Seen house building regulations recently? Most countries will let the home owner do things they'd never let a contractor do without a permit. There's a lot of different laws for home or very small scale selling of various goods, brewing, canning, single person doing business as companies, etc.
> home owner

But in this analogy, we aren’t talking about a person doing coding at home only for their own use, are we? Isn’t this about small companies - I.e. whether there should be different applicable laws if you hire a small construction company vs a large one to rewire your kitchen, etc?

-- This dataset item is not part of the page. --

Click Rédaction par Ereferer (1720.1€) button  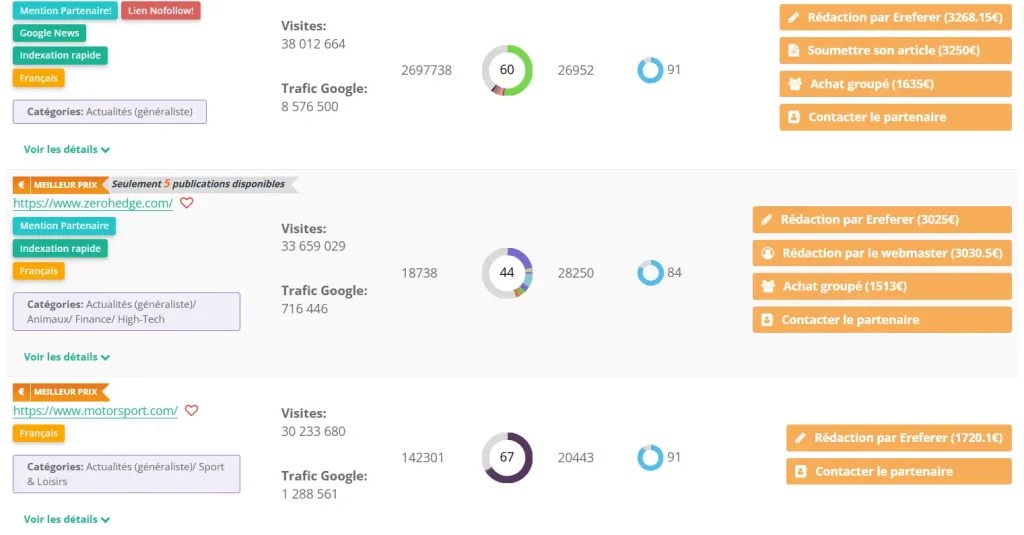click(x=898, y=438)
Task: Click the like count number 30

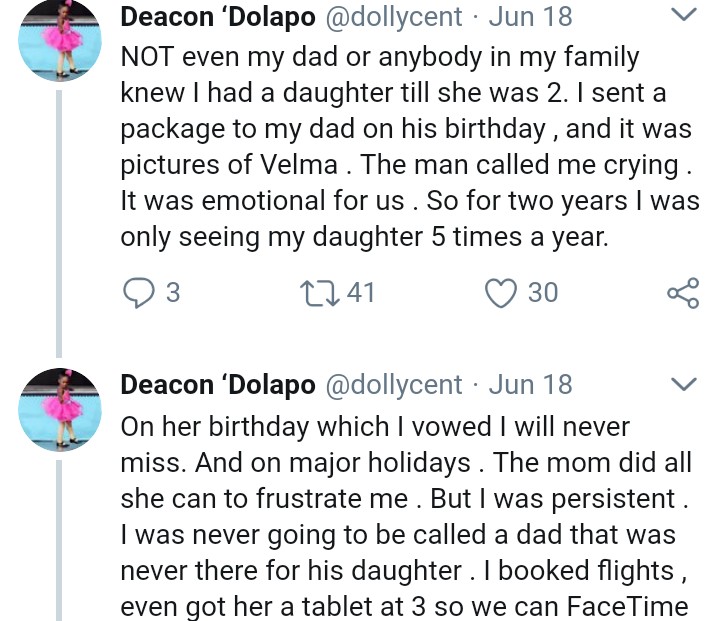Action: click(x=542, y=293)
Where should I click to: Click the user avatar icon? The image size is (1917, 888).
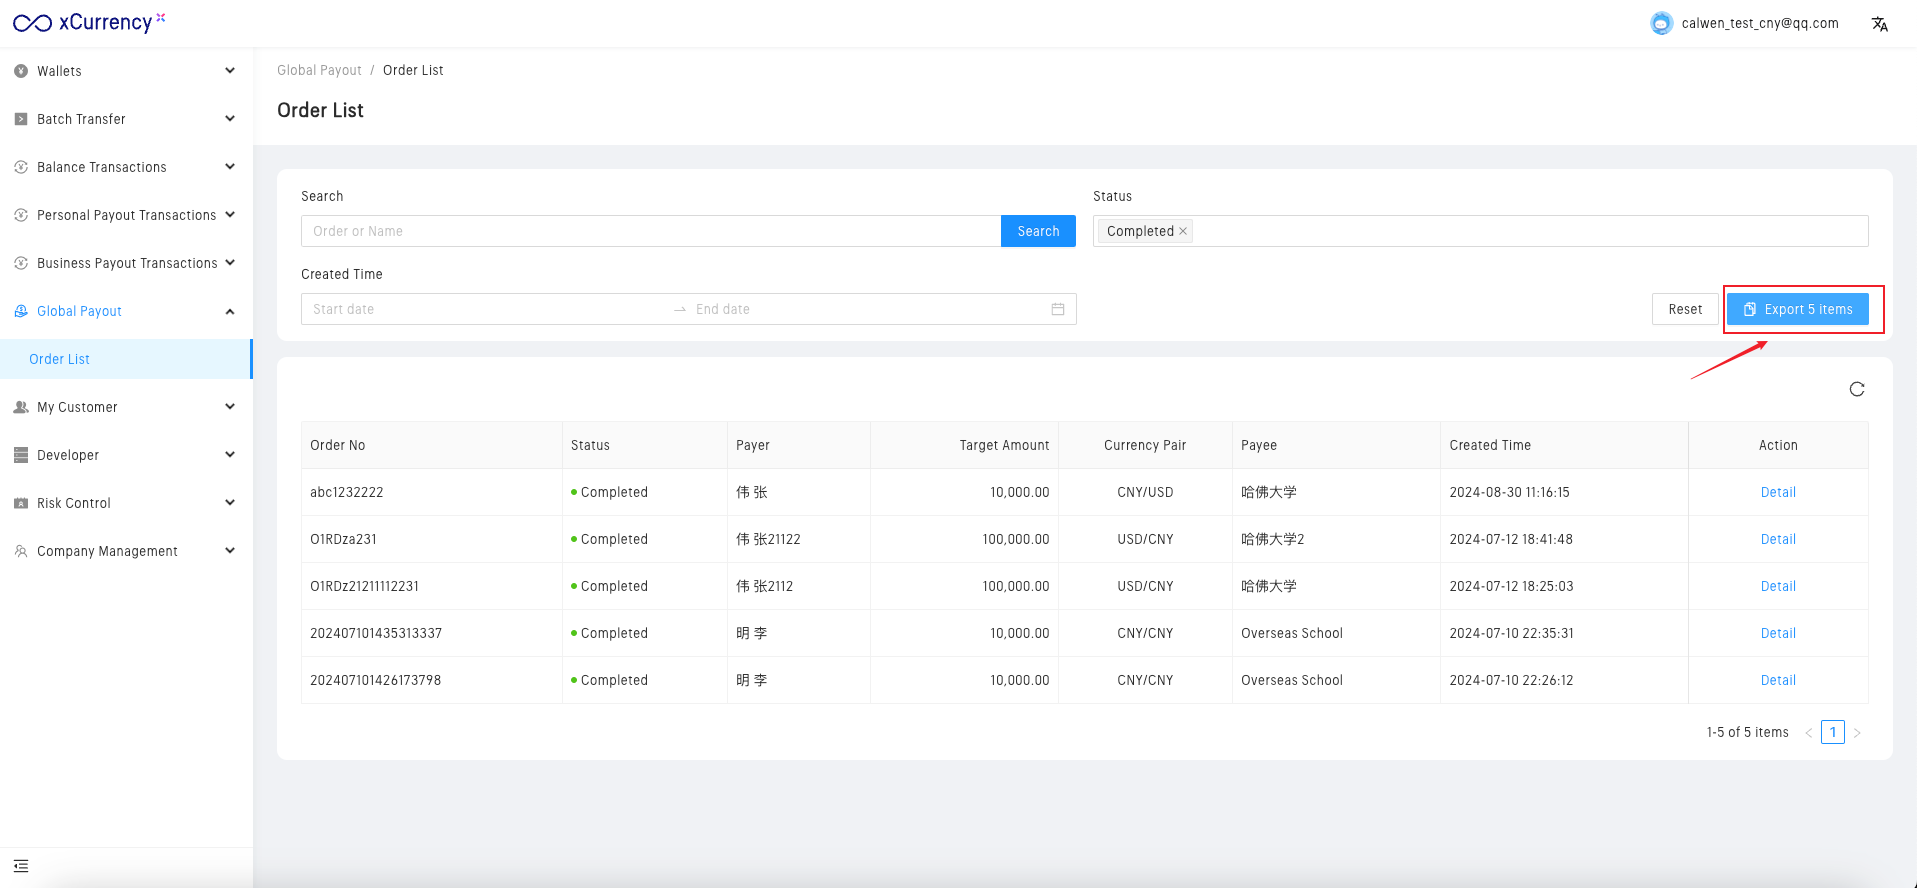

Yep, a single person contractor business is no more able to work on a home without a license and permit than a giant corporation.
I'm not sure how you got to this conclusion. The answer is a simple google away: smaller companies face lower taxes, lower standards of documentation on health & safety, don't need work councils, less reporting on workspace/financials, etc etc etc.
My point is these societies have the rule of law, and the vast majority of laws don't have a "unless you have 50 employees or less" or "unless your revenue is under $1 mil" qualifier. The difference in treatment is often a complex precedent of leniency in enforcement or punishment, but ultimately the rules are the same for everyone, even if you have to upset the 8 year old selling lemonade.

https://www.independent.co.uk/news/world/americas/asa-baker-...

I think most people agree that the state should be subject to harsher rules than you are, because it is large and powerful.

But you would actually prefer to be subject to the same rules as the state? I.e. typically nothing which isn't explicitly allowed is forbidden for you to do, you are forced to hand out copies of documents you produce, and so on?

>Different rules for different people huh?

That’s how efficient market works. The bigger are the players, the higher are the chances they will distort the market. You need to apply the force proportional to size to return market back to equilibrium at maximum performance. We have anti-trust laws for this reason, so nothing new, nothing special.

Regulation is a moat designed by and benefitting big corporations. Removing it for small businesses specifically would actually be fair.
It could, however, be good policy independent of personal preference.

I like folks who have to work for a living and dislike billionaires relaxing on yachts bought on their generational wealth, but in addition sociology metrics of the United States in the past 100 years suggest that the highest levels of happiness correlated pretty heavily with marginal tax rates as high as 100% based on wealth.

> Different rules for different people huh?

Compliance has fixed costs. And smaller operations have a smaller blast radius when things go wrong. Reducing requirements for smaller operators makes sense.

Why did you use an LLM to write a comment?
In my case it is rarely that I use LLM to write comments but rather I frequently use an LLM on my finished comment to fix things I miss as a non native speaker.

The content of the comment is my unique opinion and my unique writing and I mostly also make sure to remove stupid things like directional quotation marks.

But yes, it is possible to be very much human but also trigger certain peoples AI detectors.

What makes you think it's LLM generated?
colons and directional quotation marks scare folks who don't know how to use them properly
Brand new account with 4 rapid & likely LLM comments, directional quotation marks, and common ChatGPT-isms such as "that does X without doing Y"
The structure of what it wrote, and the banality of the point.
The double quotes perhaps?
AI should also be seen as an opportunity for small actors to actually understand and follow numerous complex rules. You don't need a huge legal and compliance team anymore, you just need to feed chatgpt the right amount of legal and ruling documentation, and then consult it on how you can actually comply.
HAHAHAHA good joke. Oh wait. You're serious. Oh god please no.
But 60% of the time, it works every time.
We're already at the point where lawyers are submitting AI-generated videos as court evidence, so...
We really should be at the point where those are former lawyers.